Thank you in advance.

Kind Regards,

Antonis

• Gurobi Staff

As you can see at the end of the solver output, the solution has slight violations in the order of 1e-6. Does your simulator account for tolerances, especially when checking equalities?

If you obtain the same solutions for increasing epsilon values, then you are probably already at the point where you cannot improve anymore. Can you construct a counter-example, i.e., a better solution for a higher eps value that the solver cannot find?

Sometimes it helps to write out the model as a readable file with model.write("model.lp"), then you can check whether your simulator and your model consider the same constraints. For example, if the simulator says that the solution is not feasible, what about the corresponding constraint in the model?

Dear Mario,

the difficult part with my simulator is that I cannot find the optimal value of the objective function of interest, since the combinations increase exponentially as I increase the value of epsilon. Just as an indication, in my case, I have 5^25 candidate combinations. What I want is to find a high-quality solution that can be close to the optimal one through the optimization framework, without having to analytically compute each possible combination in a brute force format.

For example, when ε=0, I get only 1 possible combination.
When ε=10, I get 26 combinations and so on and so forth.

Regarding what you said, I have made some comparisons between the solution obtained from the optimization.

1. For ε=0, the solution (derived pair of actual school start times - this is reflected in my binary variables) perfectly coincides between the simulation and the optimization and is FEASIBLE for both of them.

2. For ε=10, the solution obtained from the optimization is FEASIBLE and when inserted to the simulator I get an INFEASIBILITY.

I get a similar behaviour for different values of ε. However, as I stated before, I cannot easily construct a counter-example in the simulator, because it would entail the analytic evaluation of a very large number of combinations.

What would you suggest I try to identify why the optimization gives a solution that is later infeasible in the simulator?

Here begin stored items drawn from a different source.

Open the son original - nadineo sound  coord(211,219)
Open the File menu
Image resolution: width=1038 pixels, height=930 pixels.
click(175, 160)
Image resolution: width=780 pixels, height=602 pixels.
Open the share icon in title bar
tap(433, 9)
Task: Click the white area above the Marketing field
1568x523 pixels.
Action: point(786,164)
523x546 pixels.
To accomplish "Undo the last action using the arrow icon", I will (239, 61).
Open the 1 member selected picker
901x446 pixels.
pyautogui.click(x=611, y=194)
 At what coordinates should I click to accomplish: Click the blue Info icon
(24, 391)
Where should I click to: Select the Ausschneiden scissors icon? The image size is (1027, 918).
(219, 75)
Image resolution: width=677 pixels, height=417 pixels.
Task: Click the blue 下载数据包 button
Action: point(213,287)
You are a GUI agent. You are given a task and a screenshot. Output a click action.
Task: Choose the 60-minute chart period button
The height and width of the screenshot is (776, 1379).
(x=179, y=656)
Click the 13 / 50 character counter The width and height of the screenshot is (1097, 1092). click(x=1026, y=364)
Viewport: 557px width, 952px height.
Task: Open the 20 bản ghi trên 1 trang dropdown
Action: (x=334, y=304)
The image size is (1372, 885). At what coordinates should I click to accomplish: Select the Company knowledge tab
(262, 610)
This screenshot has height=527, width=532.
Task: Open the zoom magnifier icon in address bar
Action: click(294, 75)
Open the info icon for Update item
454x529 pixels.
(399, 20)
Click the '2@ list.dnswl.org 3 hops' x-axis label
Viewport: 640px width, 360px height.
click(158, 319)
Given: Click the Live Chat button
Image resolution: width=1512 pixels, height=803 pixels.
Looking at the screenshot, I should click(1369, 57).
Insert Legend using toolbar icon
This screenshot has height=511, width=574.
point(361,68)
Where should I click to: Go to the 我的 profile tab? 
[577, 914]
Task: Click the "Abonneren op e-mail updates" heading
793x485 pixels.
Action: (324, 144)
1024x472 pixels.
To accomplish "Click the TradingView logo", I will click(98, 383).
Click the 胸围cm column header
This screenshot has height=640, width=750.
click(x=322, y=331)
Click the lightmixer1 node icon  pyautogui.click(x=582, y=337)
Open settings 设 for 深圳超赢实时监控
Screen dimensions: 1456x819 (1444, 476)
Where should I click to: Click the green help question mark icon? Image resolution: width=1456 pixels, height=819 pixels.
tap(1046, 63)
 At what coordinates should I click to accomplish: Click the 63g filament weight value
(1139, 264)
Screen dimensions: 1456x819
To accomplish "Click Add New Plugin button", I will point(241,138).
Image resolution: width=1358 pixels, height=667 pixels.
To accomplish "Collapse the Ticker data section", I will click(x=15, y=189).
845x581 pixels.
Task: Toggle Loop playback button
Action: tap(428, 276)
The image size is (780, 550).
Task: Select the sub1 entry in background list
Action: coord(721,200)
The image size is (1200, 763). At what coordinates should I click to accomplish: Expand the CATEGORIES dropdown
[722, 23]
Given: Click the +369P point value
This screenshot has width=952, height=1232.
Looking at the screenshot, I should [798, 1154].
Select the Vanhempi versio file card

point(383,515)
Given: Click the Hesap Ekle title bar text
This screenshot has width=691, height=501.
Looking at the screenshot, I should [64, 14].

I also did what you stated in terms of the readable file and both the optimization and the simulation consider the same constraints.

Thank you.

Antonis

• Gurobi Staff

Hi Antonis,

I think you really need to dig deeper into case 2, where the solver returns a feasible solution, and the simulator says this is infeasible. I am not aware of the details of your simulator, but can you adapt it to give you more information on why the solution is infeasible? Is it just a numerical issue that the simulator realizes that some constraints are not satisfied by a very small amount?

The solver will give you a solution that satisfies all constraints and bounds in the model (subject to tolerances or small violations). If the simulator detects infeasibility, not just by a small amount, then some constraints might be missing in the model.

It often helps to reduce the problem instance as much as possible in terms of size, then debugging is usually easier.

Hi Mario,

I dug into case 2, and I also considered many other cases considering different values of epsilon as input to the solver, and I realized that there were some mistakes in terms of the simulation horizon. At this point, I solve a separate MILP for the following values, ε=0,10,20,...50. The solution I obtain from the optimization is later fed to the simulator to check if I get feasibility issues. I do not face a problem up to ε=40. However, when ε=50, the solution I get from optimization leads to Infeasibility in the simulator.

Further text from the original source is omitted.